**TWOJE ZADANIE**: Skopiuj bez żadnych zmian wiersze, zaczynając od wiersza zawierającego „How do I perform: Click” i kończąc na wierszu zawierającym „click(1420, 768)”, przy czym oba te wiersze również należy uwzględnić.

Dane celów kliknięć
--*--
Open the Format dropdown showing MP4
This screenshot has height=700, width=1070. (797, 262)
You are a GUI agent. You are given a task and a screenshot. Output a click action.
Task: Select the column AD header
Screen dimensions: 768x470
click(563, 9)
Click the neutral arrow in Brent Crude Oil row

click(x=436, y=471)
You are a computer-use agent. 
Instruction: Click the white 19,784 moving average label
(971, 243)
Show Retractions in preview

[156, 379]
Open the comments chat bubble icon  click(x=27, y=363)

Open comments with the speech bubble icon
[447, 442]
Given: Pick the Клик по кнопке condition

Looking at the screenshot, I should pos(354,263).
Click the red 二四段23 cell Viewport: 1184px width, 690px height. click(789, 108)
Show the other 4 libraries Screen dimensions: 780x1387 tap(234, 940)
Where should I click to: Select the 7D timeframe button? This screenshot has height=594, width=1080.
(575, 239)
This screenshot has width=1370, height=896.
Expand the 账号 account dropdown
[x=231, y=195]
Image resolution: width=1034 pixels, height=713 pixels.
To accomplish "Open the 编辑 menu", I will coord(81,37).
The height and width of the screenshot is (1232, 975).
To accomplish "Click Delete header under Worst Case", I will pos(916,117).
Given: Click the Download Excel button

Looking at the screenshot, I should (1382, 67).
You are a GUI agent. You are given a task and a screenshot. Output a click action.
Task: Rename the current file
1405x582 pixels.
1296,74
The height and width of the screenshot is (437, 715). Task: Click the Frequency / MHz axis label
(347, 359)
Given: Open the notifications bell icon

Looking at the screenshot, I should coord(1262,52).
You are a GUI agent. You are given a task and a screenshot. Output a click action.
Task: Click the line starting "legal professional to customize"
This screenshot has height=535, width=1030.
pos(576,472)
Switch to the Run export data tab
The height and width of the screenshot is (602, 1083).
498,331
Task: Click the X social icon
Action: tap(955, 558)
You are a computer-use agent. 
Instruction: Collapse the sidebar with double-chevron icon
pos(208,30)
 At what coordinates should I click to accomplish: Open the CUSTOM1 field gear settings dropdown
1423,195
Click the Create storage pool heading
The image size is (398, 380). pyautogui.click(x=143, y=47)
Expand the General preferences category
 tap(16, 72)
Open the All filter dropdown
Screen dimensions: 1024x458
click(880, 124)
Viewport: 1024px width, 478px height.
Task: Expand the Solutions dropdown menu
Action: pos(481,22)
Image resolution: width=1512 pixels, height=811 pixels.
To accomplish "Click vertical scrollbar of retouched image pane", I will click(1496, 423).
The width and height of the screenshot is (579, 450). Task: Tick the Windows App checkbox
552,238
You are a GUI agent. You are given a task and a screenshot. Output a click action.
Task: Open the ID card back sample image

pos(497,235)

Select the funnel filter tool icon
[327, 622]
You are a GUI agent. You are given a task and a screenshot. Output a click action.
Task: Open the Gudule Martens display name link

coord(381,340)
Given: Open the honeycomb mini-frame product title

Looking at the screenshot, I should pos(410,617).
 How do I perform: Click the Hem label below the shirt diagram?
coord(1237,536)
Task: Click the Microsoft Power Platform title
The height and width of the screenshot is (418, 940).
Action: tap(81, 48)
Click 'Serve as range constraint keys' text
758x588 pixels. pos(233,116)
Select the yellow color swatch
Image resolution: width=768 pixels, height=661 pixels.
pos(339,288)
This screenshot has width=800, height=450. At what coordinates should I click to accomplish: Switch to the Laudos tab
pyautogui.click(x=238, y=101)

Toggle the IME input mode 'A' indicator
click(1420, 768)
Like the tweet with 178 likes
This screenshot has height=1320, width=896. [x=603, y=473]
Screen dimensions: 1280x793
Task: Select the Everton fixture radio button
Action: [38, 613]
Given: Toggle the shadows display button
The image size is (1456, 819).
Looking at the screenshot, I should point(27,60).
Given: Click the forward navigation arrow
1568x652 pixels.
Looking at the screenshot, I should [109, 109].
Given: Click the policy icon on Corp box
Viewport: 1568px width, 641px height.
--*--
**ODPOWIEDŹ NA ZADANIE**:
 How do I perform: Click the Hem label below the shirt diagram?
coord(1237,536)
Task: Click the Microsoft Power Platform title
The height and width of the screenshot is (418, 940).
Action: tap(81, 48)
Click 'Serve as range constraint keys' text
758x588 pixels. pos(233,116)
Select the yellow color swatch
Image resolution: width=768 pixels, height=661 pixels.
pos(339,288)
This screenshot has width=800, height=450. At what coordinates should I click to accomplish: Switch to the Laudos tab
pyautogui.click(x=238, y=101)

Toggle the IME input mode 'A' indicator
click(1420, 768)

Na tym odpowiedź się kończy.